Assign someone to be the event planner for each event. This individual should talk with all departments involved (Finance, Facilities, Communications, Ministry Areas, etc.) to determine who will represent their department on the planning team and what tasks they’ll need to complete for a successful event.
Tip #3: Connect with Local Schools
Leading up to the back-to-school season is a great time to connect with local school administrators to see how your church can support them. It’s also a great way to expand your church’s community reach. Talk with teachers in your congregation to see what they need going into a new school year and rally the church to support them in practical ways. Also, consider conducting an outreach like a school supply backpack drive or a coat drive for underprivileged kids.
Tip #4: Build Volunteer Teams
Start building your volunteer queue by inviting members who aren’t active volunteers to serve at an event.
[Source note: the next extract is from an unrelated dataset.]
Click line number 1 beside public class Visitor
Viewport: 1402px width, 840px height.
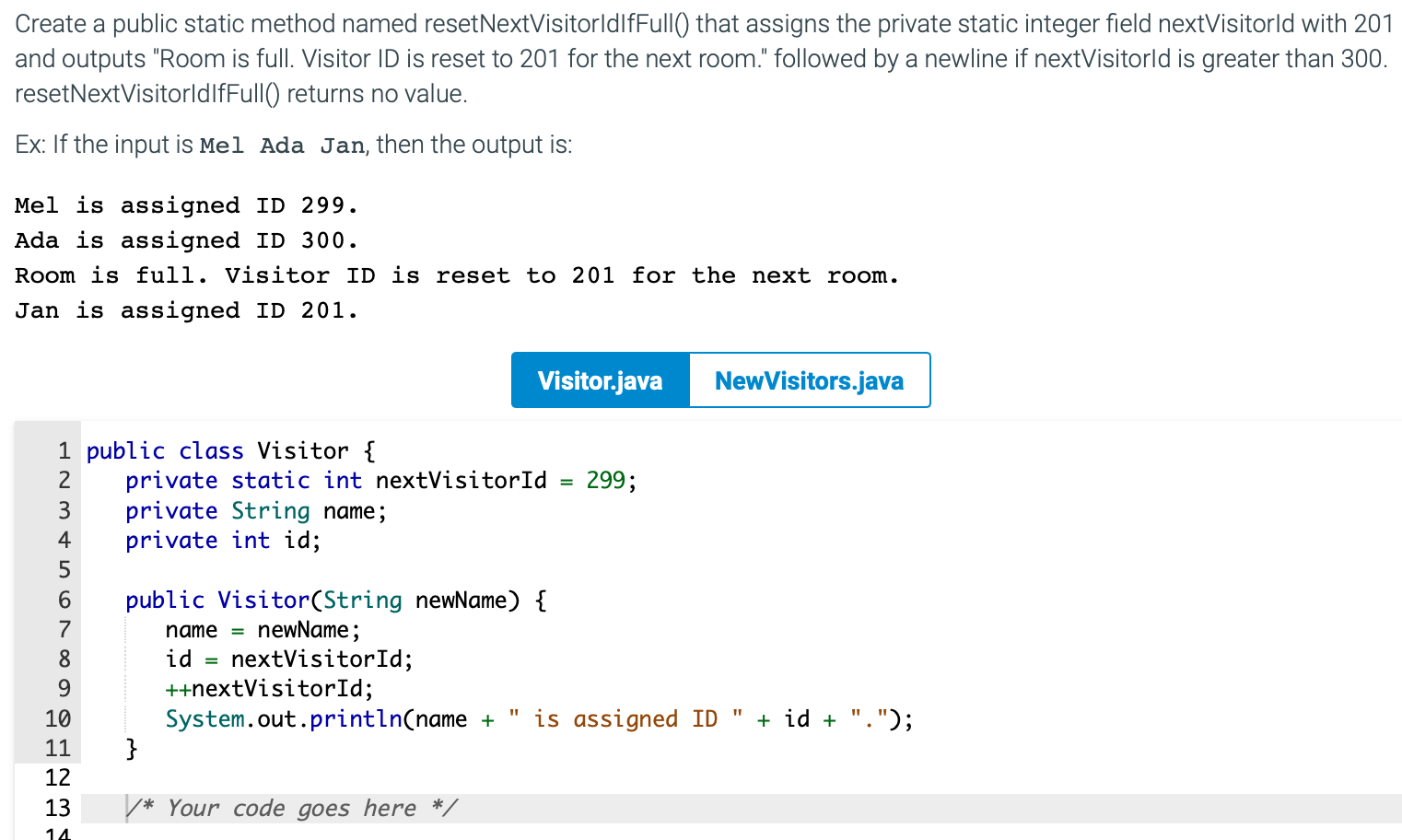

This gives them a chance to experience what it’s like to serve and provides you the opportunity to see where each individual would fit best in a longer-term role. Additional tip: After the event, send handwritten thank you notes to volunteers and ask them to join specific volunteer teams within your ministry.
Preparation is the key ingredient in pulling off a successful year of church events. Your fall calendar is going to set the tone for the months to come.
Start strong by planning early, building your teams, and making connections now.